Input START

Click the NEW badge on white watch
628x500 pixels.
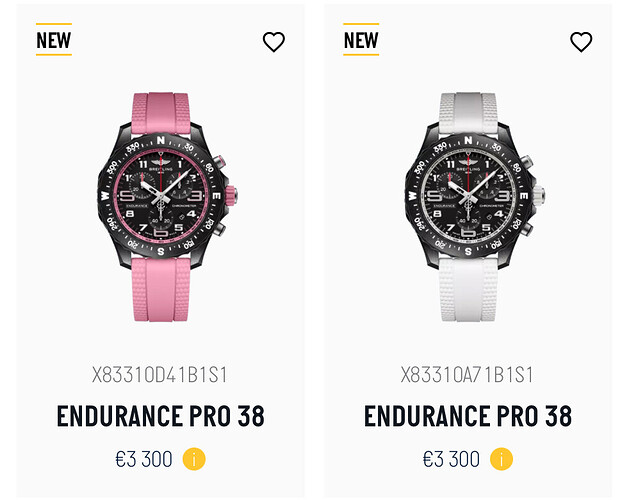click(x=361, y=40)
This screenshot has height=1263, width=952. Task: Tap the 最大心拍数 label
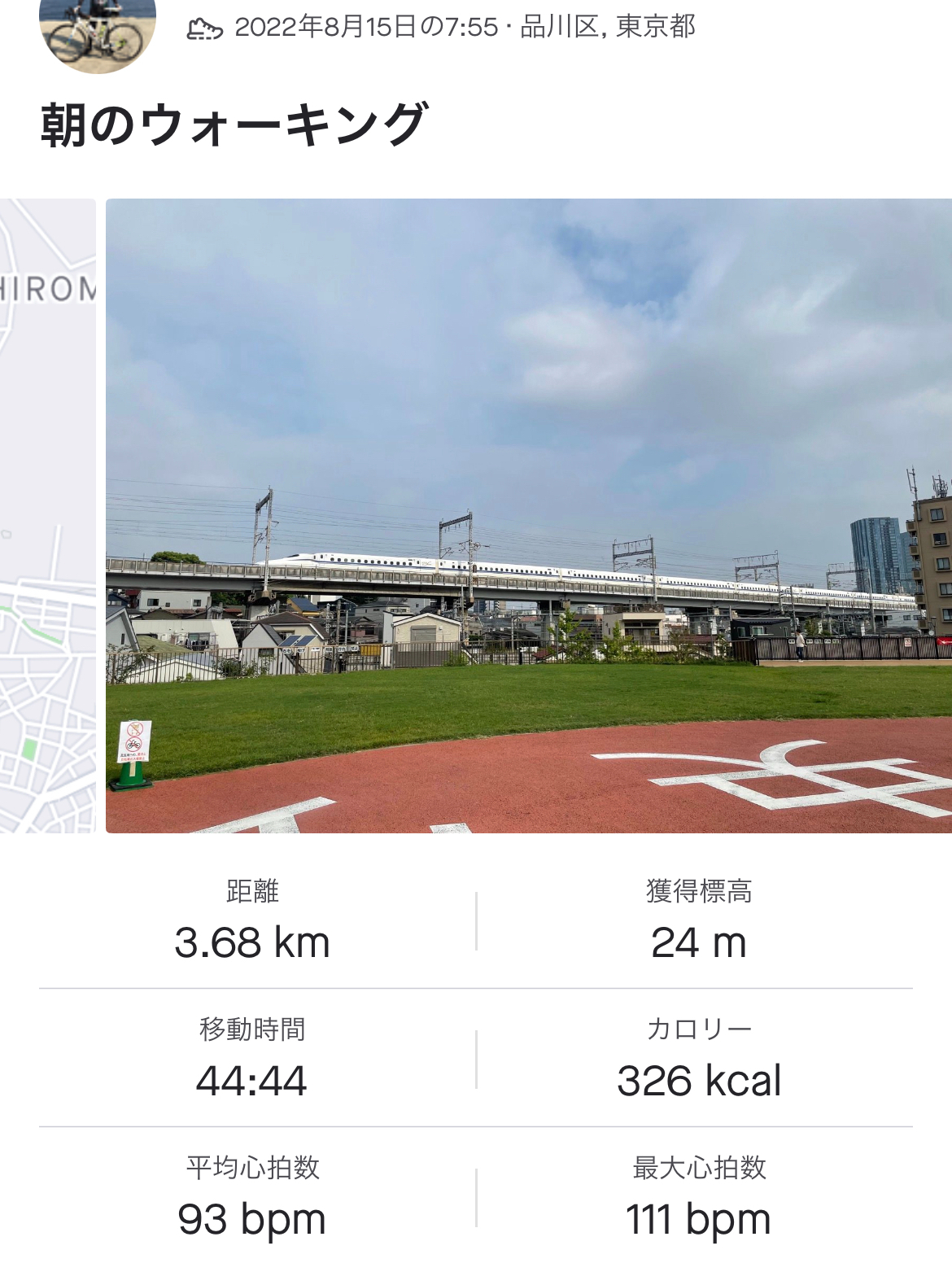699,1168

Input END
Input START

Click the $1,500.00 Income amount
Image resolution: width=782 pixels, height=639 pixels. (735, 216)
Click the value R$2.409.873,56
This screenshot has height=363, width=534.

Input END

Try it
All that belongs in the answer is the run of lines above from the line containing "Click the $1,500.00 Income amount" through the line containing "This screenshot has height=363, width=534.", exactly as written.

Response
Click the $1,500.00 Income amount
Image resolution: width=782 pixels, height=639 pixels. (735, 216)
Click the value R$2.409.873,56
This screenshot has height=363, width=534.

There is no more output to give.